- Origin: Cleveland, Tennessee
- Genres: Christian
- Years active: 1993–1997
- Label: Benson
- Past members: Neal Coomer Jay DeMarcus

= East to West =

US contemporary Christian music duo

East to West was a Contemporary Christian music duo from Cleveland, Tennessee, formed in 1993.

==Background==
Neal Coomer and Jay DeMarcus met in Cleveland, Tennessee, at Lee College (now Lee University) and decided to form a Christian pop group along the lines of Level 42 or Go West. They released two albums, East to West in 1993 and North of the Sky, in 1995, which hit No. 16 on Billboard's Top Christian Albums chart that same year.

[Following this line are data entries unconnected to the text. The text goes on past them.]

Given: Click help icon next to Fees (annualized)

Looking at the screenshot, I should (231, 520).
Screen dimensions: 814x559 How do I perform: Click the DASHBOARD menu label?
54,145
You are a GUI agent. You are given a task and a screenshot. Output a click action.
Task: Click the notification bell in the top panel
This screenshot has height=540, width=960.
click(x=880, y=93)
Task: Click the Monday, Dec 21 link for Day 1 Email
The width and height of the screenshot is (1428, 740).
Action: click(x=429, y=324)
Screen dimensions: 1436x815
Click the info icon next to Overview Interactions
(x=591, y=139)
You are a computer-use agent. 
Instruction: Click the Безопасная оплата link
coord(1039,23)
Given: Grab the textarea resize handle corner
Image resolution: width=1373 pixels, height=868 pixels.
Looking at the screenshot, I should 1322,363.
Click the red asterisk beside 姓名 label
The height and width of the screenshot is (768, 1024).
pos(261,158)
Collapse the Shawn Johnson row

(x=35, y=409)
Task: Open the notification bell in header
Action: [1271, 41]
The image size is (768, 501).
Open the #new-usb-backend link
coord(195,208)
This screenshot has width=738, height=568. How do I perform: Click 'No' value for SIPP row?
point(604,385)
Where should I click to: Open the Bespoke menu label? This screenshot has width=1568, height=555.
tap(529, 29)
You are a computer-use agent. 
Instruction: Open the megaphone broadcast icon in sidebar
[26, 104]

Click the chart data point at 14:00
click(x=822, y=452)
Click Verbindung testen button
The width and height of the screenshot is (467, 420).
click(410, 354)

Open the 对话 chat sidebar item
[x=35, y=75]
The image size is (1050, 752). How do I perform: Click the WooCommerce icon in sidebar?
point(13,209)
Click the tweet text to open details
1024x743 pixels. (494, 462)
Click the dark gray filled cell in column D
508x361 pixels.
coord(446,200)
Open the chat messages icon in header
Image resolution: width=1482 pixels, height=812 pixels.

The group toured in the United States with Al Denson and 4Him before breaking up in 1997. DeMarcus later formed a country music group Rascal Flatts with Gary LeVox and Joe Don Rooney.

The group's Christian radio hits included "Welcome to the Next Level" (#3, 1994), "Prince of Peace" (#1, 1994), "Hungry for You" (#3, 1995), "Heart on the Line" (#16, 1995), "This Time Around" (#5, 1995), "Still in Love" (#9, 1995), "Live Like I'm Leaving" (#19, 1996), and "Talk to Me" (#15, 1996).